_RECORDS_:
------------------------------

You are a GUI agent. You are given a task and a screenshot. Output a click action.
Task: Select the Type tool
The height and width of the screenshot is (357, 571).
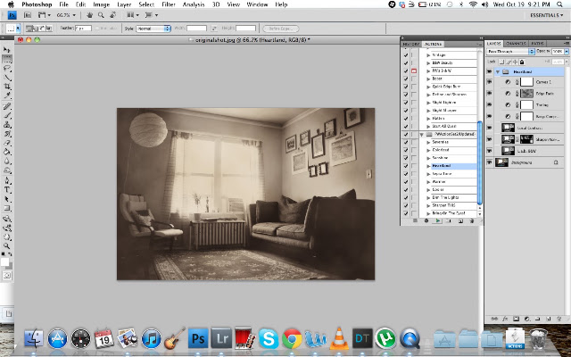point(7,190)
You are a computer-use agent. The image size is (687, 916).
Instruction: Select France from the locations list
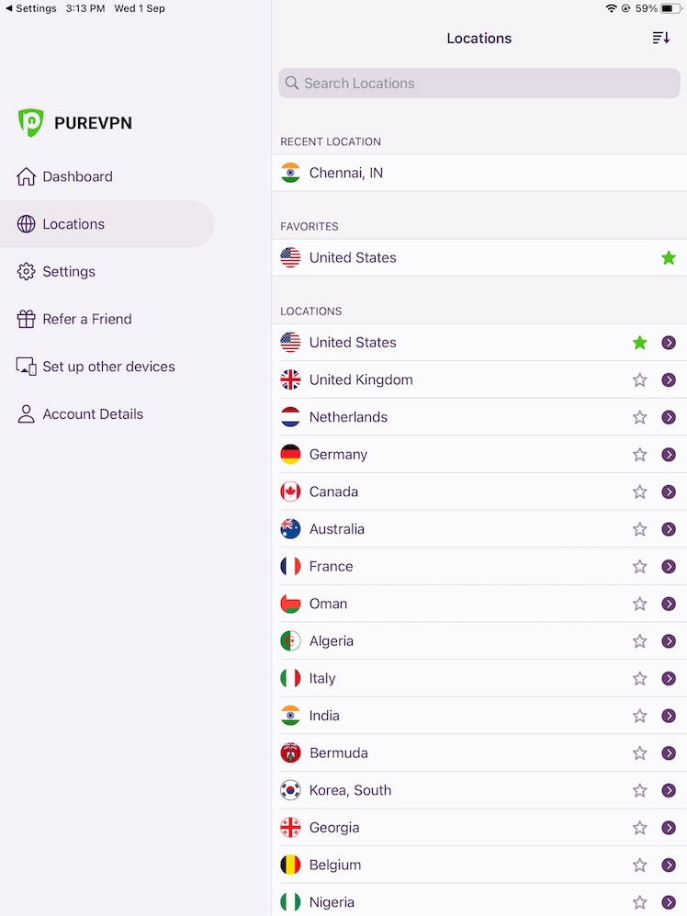(332, 567)
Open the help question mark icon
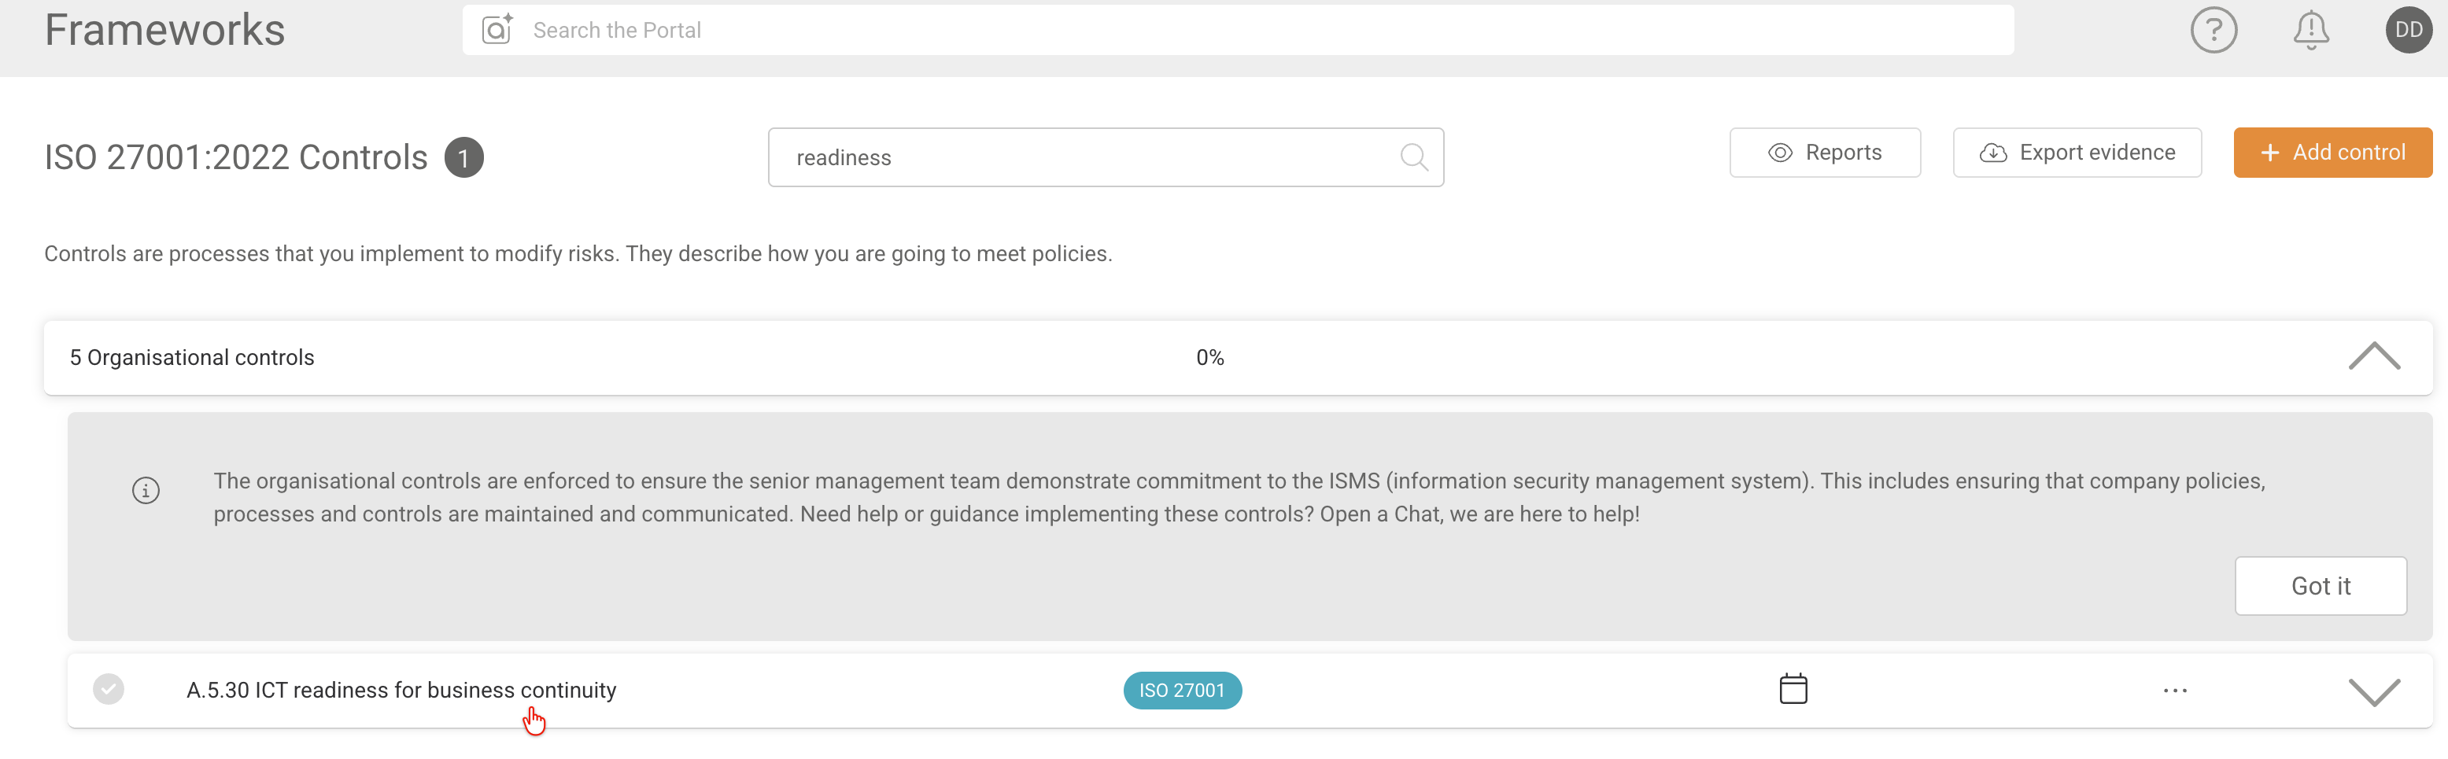Screen dimensions: 2448x759 [x=2213, y=29]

------------------------------

_BRIEF_:
Output all the entries exactly, minus any pictures.

_RESPONSE AREA_:
You are a GUI agent. You are given a task and a screenshot. Output a click action.
Task: Select the Type tool
The height and width of the screenshot is (357, 571).
point(7,190)
You are a computer-use agent. The image size is (687, 916).
Instruction: Select France from the locations list
(332, 567)
Open the help question mark icon
Screen dimensions: 2448x759 [x=2213, y=29]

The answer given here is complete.